Nothing prepares you for it.
For the sight of your baby lying so small, so still, surrounded by wires and machines that breathe for them, that keep their heart beating when it can’t do it alone.


Nothing prepares you for the sound — the steady beeping of monitors that become your new lullaby, the hum of machines that fill the silence where laughter should be.

When you imagine bringing your child into the world, you think of soft blankets, sleepy cuddles, midnight feedings, the warmth of tiny fingers wrapped around yours.

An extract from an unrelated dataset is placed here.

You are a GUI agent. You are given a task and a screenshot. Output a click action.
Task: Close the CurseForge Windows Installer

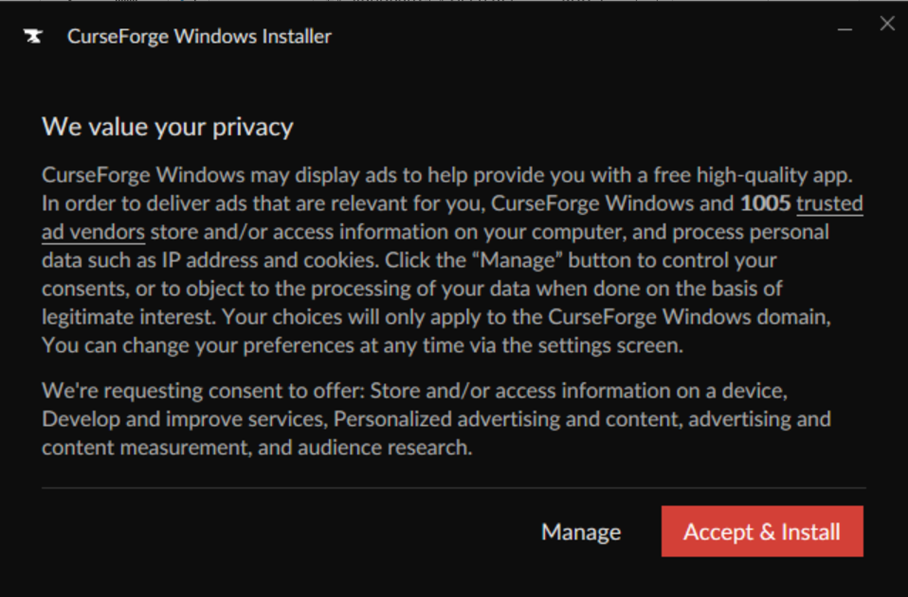click(887, 23)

You don’t imagine sterile rooms, whispered prayers, or doctors saying the words “critical” and “monitor closely.”
You don’t imagine living your days in the rhythm of beeps, alarms, and heart rate numbers that suddenly mean more than anything in the world.

That is the life of a parent in the ICU.
A life where love and fear live side by side.
Where hope is fragile — but never gone.

Every day becomes a war between courage and despair.


You learn what every number means, what every sound might signal.
You read the nurses’ faces before they speak — their small smiles, their pauses, their quick glances at the screen.


You start to celebrate what others might never notice.
A stable night.
A drop in oxygen support.
A feeding tube that finally stays down.

These are victories now.
Tiny, fragile, monumental victories.

And then there are the moments when fear takes over — when alarms sound, when doctors rush in, when your baby’s chest rises slower than it should.
You freeze.
You pray.


You hold your breath until they breathe again.

You sit in the same chair for hours, hands trembling but steady on their tiny fingers, whispering words of love they can’t yet understand — but you hope, somehow, they can feel.


You tell them stories of home.
You promise them there will be sunlight again.
You promise them they are safe, even when your heart feels like it’s breaking.

CHD — Congenital Heart Disease

— changes everything.
It strips you down to the rawest parts of love and fear.
It teaches you that every heartbeat is a miracle.
Every sigh, every flutter of eyelids, every small movement — a gift you’ll never take for granted again.

You become stronger than you ever thought you could be — not because you want to be, but because your baby needs you to be.
You learn to live hour by hour.


To hold onto faith even when you’re too tired to pray.
To trust in miracles, because sometimes, they are all you have left.

And in the middle of it all — through the wires, the tears, the exhaustion — there is love.


A fierce, unbreakable, breathless kind of love.
The kind that hurts and heals at the same time.
The kind that rebuilds you every single day.

For every parent sitting beside their baby’s bed in PICU — staring at the monitors, whispering through tears — you are not alone.


Your strength, your love, your hope — they matter.
They are the heartbeat your child feels, even through the noise.

For Leo’s family, this has been the hardest journey of their lives.


But love has been their anchor.
Faith their refuge.
And Leo — brave, beautiful Leo — has been their light.

He continues to fight, his small body battling every breath, every heartbeat a testament to courage.


Right now, Leo is still in intensive care.
Still on the ventilator.
Still fighting.

But he is not fighting alone.
His parents are there — holding his hand, whispering hope into every heartbeat.


And around them stands a world of love — friends, family, strangers — all praying for one more miracle.

❤️ For Leo. For every child with CHD.
For every parent who learns to love fiercely through fear.


There is hope — in every single beat.